> [Problem to solve] Copy everything in the data from the line containing "reassuring (182, 163)" down to the line containing "not [360, 441]", both lines included, and adjust each number in the coordinates by adding -102. Give back only those lines, keeping any requests among them as they are.

-- Supplied information start --

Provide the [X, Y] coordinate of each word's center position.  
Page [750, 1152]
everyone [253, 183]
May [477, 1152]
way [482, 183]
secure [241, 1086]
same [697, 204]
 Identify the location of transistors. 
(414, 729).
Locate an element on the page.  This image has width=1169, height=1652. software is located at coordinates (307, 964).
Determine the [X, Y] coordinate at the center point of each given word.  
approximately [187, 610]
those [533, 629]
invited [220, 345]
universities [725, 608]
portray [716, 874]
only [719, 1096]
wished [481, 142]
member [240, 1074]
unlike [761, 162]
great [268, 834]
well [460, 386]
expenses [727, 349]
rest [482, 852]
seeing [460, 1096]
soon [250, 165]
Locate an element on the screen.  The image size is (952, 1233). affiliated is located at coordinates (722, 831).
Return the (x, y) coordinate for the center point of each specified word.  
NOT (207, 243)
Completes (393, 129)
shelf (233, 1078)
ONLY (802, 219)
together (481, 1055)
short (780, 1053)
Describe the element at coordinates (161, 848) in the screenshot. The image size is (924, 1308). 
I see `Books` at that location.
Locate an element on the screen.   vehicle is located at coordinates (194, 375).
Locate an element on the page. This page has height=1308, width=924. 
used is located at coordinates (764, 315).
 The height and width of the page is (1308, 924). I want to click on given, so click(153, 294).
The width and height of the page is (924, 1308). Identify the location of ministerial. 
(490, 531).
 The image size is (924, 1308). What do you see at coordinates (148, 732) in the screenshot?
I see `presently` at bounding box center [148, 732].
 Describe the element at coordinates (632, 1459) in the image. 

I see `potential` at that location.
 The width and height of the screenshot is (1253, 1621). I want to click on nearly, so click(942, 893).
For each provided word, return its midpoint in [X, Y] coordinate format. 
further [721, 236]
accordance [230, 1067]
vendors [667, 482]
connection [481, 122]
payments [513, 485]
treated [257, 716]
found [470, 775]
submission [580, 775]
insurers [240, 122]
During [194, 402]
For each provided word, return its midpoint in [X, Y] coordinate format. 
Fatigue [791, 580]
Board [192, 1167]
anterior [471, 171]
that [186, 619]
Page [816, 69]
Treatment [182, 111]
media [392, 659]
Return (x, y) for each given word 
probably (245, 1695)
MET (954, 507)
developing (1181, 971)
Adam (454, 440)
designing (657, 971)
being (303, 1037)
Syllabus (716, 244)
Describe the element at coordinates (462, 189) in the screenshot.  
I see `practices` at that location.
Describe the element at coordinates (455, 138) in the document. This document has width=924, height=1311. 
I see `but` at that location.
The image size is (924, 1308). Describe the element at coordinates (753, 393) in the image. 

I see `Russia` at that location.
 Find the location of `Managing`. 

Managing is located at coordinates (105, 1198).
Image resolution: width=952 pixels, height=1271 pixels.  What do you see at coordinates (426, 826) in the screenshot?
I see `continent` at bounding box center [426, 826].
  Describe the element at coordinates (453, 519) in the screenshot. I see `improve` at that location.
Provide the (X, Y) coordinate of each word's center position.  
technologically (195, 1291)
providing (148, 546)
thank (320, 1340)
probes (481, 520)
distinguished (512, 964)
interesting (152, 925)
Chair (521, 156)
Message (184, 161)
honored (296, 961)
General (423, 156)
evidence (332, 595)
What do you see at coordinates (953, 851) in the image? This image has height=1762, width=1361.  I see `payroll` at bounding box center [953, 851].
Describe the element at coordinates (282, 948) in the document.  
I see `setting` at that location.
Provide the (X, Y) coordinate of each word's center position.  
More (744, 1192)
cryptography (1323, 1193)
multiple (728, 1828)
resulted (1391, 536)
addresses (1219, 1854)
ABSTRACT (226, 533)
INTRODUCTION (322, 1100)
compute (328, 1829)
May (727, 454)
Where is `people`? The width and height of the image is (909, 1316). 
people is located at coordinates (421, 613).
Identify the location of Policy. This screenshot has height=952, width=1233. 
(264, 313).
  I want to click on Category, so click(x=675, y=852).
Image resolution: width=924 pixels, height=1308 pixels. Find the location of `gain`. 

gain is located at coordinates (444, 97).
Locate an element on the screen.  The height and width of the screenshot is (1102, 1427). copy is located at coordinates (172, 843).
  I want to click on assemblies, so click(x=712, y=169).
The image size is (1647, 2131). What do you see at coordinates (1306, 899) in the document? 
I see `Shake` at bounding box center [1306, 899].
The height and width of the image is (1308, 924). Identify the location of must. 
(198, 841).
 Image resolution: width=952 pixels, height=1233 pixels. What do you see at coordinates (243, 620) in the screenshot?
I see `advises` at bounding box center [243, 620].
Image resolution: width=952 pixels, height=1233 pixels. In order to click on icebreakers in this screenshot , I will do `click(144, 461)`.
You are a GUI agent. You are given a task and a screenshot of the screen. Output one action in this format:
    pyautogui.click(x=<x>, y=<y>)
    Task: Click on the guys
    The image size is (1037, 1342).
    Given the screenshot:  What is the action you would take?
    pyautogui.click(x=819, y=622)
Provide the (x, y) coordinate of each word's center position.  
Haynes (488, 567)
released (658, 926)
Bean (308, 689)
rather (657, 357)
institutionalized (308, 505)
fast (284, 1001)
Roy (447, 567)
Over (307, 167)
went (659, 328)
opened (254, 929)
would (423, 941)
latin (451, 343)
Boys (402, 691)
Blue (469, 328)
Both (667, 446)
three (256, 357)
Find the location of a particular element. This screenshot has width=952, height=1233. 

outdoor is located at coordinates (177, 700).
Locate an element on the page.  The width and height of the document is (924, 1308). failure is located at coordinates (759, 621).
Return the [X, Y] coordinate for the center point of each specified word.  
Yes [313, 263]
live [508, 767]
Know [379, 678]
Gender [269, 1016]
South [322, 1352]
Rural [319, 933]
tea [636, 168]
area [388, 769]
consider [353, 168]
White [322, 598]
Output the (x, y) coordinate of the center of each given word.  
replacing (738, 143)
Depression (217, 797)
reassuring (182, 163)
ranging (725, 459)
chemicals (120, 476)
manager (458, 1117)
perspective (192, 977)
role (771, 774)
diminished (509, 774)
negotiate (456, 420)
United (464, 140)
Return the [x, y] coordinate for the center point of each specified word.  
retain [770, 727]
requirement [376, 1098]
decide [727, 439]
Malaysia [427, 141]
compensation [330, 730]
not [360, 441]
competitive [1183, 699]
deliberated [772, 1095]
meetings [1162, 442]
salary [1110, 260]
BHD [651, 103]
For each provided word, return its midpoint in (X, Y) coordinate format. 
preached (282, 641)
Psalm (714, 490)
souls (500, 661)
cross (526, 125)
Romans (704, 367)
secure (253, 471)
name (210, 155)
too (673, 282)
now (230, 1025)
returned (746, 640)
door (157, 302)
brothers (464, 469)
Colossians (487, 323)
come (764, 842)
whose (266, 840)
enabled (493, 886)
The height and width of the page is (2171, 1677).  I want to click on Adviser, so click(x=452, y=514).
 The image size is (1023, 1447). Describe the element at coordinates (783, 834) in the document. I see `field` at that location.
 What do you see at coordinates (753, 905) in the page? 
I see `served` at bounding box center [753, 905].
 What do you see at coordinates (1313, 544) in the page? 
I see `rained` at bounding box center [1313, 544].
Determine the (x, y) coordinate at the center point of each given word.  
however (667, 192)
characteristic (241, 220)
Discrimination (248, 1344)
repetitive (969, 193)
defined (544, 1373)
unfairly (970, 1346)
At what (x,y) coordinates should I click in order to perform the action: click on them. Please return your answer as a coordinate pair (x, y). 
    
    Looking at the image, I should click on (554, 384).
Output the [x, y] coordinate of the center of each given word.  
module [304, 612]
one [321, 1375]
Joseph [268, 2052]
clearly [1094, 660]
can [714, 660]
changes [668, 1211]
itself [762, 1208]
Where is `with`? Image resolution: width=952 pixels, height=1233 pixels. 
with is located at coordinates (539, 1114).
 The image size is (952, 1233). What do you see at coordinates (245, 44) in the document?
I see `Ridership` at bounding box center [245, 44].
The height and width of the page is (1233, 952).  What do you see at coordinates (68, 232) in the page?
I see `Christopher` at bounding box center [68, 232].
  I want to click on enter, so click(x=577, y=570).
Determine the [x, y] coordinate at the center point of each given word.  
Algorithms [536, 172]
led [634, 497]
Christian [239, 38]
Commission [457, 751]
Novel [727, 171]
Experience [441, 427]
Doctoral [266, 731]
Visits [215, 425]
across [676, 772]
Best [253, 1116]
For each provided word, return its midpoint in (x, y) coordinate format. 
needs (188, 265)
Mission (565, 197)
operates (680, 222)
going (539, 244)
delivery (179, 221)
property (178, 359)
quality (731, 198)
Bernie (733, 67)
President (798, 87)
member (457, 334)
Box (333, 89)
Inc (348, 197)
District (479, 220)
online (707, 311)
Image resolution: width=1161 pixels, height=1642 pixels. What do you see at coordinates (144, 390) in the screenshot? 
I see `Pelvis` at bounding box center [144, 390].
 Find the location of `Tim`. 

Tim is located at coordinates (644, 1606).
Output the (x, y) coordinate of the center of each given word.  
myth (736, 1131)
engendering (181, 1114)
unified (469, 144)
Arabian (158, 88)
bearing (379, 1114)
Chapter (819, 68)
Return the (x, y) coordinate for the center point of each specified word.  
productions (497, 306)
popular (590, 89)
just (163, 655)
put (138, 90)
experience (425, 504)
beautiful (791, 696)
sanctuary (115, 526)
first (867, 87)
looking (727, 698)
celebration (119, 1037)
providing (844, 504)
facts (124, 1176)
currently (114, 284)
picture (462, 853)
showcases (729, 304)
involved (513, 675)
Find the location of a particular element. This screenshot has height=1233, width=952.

-- Supplied information end --

> [Written answer]
reassuring (80, 61)
ranging (623, 357)
chemicals (18, 374)
manager (356, 1015)
perspective (90, 875)
role (669, 672)
diminished (407, 672)
negotiate (354, 318)
United (362, 38)
Return the [x, y] coordinate for the center point of each specified word.  
retain [668, 625]
requirement [274, 996]
decide [625, 337]
Malaysia [325, 39]
compensation [228, 628]
not [258, 339]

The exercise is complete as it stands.